Курбан-Кызык воскликнул:
– Ворота города закрыты! Теперь меня не выпустят! Что будут делать мои бедные дети? Мне придется, может быть, просидеть здесь целый год!
По стене шел важный начальник – хаджиб, в стальном шлеме и серебристой кольчуге. Курбан, сложив руки на груди, подбежал к нему и, поцеловав край одежды, сказал:
– Великий бек-джигит Инаньч-хан, узнаешь ли ты меня? Я твой батрак, арендатор Курбан-Кызык! Салям тебе!
– Почему же ты здесь, а не в своей сотне?
– По приказу падишаха я пришел пешком в Бухару сражаться с неверными. В пути у меня увели мою кобылу – да убьет Аллах вора молнией! Здесь же я хожу целых два дня, чтобы найти того сотника, который будет моим начальником. Но никто не хочет и говорить со мной. Если никому нет дела до воина, который пришел сложить голову за падишаха, то кто же будет драться с этими яджуджами?
– Я рад слышать такие доблестные слова, мой Курбан-Кызык, – сказал Инаньч-хан. – Я вижу – у тебя сильные руки и горб на спине от упорной работы в поле. Ты можешь на войне стать великим богатырем. Я беру тебя в мой отряд. Следуй за мной.

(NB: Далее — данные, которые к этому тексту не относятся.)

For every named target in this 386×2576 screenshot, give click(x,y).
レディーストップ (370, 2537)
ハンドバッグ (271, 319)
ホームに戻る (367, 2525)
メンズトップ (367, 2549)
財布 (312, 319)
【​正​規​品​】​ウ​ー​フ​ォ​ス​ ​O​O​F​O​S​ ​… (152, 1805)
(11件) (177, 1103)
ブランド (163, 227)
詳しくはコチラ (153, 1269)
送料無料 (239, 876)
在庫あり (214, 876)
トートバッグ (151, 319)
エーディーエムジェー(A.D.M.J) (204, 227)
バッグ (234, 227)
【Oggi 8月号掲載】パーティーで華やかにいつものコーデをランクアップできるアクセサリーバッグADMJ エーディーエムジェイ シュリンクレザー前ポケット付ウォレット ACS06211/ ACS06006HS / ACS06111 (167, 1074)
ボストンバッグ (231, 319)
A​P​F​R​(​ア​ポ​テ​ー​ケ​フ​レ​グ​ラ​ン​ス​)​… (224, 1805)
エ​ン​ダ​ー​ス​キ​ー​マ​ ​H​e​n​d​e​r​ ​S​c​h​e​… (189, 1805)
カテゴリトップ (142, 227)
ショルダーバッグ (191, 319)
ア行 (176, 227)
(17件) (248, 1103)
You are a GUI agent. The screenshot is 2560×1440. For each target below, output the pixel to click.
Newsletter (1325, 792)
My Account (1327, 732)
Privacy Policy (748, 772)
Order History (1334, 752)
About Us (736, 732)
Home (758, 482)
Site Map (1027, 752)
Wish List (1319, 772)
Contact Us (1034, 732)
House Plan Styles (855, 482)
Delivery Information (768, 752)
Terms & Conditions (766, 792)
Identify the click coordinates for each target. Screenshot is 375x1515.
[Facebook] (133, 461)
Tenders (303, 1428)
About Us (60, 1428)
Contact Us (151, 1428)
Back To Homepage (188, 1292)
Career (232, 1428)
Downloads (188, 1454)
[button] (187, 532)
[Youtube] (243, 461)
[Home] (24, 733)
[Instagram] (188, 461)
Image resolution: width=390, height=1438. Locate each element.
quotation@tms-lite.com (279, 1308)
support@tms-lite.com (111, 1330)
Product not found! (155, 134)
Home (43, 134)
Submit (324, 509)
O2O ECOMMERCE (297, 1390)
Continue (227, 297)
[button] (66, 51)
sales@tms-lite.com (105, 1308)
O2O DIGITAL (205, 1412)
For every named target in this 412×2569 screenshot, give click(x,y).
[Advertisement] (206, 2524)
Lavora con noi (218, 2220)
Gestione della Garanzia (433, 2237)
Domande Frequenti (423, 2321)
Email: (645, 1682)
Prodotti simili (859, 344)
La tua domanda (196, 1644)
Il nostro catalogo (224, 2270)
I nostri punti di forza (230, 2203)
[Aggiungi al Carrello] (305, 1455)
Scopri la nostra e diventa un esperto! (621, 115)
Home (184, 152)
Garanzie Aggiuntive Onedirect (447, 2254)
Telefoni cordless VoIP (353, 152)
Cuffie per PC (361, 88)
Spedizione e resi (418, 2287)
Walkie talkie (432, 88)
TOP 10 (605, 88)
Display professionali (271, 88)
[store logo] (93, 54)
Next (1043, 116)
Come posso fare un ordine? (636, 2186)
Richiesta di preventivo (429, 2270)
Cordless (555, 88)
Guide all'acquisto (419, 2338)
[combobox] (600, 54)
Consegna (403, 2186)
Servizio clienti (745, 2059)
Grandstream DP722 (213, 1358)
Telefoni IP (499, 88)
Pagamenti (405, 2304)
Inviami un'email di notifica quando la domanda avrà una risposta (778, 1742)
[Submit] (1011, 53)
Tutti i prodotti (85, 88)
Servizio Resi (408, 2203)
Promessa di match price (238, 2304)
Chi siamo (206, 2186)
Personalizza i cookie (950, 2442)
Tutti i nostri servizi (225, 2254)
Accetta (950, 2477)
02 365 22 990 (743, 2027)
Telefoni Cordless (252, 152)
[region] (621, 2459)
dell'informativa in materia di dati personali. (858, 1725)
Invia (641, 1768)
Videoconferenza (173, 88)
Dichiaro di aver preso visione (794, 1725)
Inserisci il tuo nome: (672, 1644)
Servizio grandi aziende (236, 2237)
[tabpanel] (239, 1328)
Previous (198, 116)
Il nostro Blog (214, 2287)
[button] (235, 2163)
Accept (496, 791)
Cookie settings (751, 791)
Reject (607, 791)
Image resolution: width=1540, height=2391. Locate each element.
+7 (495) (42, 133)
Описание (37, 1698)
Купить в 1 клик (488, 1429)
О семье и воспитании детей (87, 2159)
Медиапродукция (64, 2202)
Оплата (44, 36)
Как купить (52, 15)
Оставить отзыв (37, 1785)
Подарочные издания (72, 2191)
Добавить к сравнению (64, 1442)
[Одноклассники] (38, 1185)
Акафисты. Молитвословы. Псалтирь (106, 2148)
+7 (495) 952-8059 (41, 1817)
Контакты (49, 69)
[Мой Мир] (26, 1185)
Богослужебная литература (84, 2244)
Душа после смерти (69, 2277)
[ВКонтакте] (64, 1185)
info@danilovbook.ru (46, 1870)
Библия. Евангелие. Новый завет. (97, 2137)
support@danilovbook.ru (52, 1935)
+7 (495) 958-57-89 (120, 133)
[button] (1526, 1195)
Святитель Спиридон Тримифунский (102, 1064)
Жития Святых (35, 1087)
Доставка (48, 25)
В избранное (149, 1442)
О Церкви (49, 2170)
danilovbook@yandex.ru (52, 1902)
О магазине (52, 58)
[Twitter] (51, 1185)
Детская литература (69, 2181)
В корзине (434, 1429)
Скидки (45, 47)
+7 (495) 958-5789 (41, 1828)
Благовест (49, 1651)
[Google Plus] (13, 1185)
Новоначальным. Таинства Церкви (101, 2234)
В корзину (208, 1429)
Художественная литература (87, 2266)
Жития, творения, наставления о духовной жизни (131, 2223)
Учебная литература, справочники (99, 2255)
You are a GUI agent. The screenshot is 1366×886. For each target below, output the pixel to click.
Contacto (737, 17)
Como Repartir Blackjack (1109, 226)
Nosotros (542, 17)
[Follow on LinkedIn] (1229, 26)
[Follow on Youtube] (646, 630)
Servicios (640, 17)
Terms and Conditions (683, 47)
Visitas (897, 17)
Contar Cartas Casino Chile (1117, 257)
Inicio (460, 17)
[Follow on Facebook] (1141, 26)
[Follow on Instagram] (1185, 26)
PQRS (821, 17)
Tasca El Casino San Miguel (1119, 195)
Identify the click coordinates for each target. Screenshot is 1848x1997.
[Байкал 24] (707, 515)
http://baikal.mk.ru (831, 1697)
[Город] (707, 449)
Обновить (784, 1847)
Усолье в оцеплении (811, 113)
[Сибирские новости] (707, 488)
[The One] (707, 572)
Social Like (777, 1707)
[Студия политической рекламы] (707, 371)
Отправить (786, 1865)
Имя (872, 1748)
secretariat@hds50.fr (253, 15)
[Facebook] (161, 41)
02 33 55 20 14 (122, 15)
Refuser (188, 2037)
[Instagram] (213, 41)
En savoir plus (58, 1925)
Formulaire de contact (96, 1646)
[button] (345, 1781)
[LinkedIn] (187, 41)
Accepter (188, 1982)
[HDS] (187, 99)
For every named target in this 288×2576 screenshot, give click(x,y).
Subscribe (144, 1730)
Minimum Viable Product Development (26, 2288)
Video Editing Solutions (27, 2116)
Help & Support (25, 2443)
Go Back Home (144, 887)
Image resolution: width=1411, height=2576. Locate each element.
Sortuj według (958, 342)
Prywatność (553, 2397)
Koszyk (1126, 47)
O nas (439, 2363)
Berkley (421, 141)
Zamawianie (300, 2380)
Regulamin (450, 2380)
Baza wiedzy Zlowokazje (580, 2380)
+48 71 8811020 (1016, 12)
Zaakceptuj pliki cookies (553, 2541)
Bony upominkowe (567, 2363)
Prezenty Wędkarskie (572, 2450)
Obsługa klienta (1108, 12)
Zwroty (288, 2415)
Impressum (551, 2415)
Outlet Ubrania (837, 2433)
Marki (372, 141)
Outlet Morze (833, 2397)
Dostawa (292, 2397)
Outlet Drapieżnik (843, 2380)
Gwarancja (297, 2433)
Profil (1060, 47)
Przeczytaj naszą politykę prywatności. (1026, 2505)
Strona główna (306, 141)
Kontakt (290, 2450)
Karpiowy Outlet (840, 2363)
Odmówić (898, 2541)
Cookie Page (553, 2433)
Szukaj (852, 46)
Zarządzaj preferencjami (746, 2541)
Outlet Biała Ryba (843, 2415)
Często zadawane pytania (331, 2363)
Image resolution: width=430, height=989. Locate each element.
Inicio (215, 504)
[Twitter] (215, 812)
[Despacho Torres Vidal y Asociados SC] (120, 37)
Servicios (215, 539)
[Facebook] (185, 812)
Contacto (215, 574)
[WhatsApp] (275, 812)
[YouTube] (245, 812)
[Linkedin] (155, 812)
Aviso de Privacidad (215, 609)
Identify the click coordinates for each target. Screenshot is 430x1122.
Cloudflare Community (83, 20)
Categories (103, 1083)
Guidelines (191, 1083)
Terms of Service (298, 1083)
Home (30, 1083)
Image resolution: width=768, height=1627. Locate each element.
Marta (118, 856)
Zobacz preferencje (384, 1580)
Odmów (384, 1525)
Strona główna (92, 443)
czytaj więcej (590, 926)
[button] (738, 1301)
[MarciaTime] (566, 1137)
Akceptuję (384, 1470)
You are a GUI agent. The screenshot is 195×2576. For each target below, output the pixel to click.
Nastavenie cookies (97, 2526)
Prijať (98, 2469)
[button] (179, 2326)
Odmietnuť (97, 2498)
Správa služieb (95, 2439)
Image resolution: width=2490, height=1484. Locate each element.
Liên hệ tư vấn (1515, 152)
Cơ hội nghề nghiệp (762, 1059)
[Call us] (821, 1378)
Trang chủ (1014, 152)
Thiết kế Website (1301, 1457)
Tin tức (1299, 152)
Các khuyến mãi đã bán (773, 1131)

Так расстался Курбан с дервишем и его спутником Туганом.
Следуя за Инаньч-ханом, Курбан пришел на площадь, где стояли на привязи кони, дымили костры, в котлах варился рис и доносился аромат бараньего сала. «Здесь не только гонят людей на убой, но также их кормят», – обрадовался Курбан.
– Ойе, чауш[111] Ораз, – крикнул Инаньч-хан, обращаясь к высокому мрачному туркмену с черной бородой, склонившемуся при виде своего начальника. – Вот поступает под твое начальство смелый воин Курбан-Кызык. Он хорошо работал на пашне, будет хорошим джигитом и на войне.
– Посадить его на коня или он будет драться пешим?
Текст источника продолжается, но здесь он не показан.